Encrypted Access Logging for Online Accounts: Device Attributions without Device Tracking

Despite improvements in authentication mechanisms, compromise of online accounts remains prevalent. Therefore, technologies to detect compromise retroactively are also necessary. Service providers try to help users diagnose the security status of their accounts via account security interfaces (ASIs) that display recent logins or other activity. Recent work showed how major services' ASIs are untrustworthy because they rely on easily manipulated client-provided values. The reason is a seemingly fundamental tension between accurately attributing accesses to particular devices and the need to prevent online services from tracking devices.

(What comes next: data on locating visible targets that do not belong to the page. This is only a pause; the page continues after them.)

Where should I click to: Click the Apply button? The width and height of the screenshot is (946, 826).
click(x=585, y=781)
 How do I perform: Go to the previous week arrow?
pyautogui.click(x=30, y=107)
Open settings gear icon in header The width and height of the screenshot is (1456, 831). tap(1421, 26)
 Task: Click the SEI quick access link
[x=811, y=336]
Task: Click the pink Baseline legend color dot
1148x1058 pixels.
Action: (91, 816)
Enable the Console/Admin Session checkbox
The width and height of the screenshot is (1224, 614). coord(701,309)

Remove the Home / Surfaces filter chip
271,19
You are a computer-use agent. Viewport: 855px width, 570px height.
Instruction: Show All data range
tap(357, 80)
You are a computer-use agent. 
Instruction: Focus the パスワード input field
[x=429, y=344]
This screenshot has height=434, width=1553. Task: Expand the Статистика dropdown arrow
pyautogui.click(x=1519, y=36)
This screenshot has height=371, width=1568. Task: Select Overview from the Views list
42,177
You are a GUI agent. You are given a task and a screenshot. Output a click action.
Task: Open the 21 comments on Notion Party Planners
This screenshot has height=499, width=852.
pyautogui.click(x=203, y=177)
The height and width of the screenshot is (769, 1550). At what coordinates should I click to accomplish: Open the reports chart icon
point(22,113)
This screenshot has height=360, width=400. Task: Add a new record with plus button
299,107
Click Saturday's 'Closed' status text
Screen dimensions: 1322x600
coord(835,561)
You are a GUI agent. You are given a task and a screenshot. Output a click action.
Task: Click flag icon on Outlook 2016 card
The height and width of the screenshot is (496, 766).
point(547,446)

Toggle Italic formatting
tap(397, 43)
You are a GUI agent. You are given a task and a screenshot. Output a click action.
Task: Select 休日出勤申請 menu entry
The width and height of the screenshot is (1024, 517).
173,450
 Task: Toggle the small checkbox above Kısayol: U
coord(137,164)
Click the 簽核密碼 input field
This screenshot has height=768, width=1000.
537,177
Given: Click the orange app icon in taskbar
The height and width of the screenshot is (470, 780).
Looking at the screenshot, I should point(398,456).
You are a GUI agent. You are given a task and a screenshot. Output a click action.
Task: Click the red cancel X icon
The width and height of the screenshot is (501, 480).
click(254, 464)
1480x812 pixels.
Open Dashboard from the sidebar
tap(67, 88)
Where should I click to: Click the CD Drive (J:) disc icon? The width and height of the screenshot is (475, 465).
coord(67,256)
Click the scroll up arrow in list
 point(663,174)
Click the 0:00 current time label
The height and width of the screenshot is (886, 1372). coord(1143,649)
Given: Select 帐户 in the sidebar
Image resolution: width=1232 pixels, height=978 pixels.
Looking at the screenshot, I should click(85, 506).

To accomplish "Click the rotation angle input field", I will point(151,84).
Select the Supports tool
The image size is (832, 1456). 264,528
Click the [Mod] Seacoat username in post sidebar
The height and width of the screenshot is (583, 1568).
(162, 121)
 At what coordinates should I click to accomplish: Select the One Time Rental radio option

We propose client-side encrypted access logging (CSAL) as a new approach that navigates the tension between tracking privacy and ASI utility. The key idea is to add to account activity logs end-to-end (E2E) encrypted device identification information, leveraging OS support and FIDO2-style attestations. We detail a full proposal for a CSAL protocol that works alongside existing authentication mechanisms and provide a formal analysis of integrity, privacy, and unlinkability in the face of honest-but-curious adversaries. Interestingly, a key challenge is characterizing what is feasible in terms of logging in this setting. We discuss security against active adversaries, provide a proof-of-concept implementation, and overall show feasibility of how OS vendors and service providers can work together towards improved account security and user safety.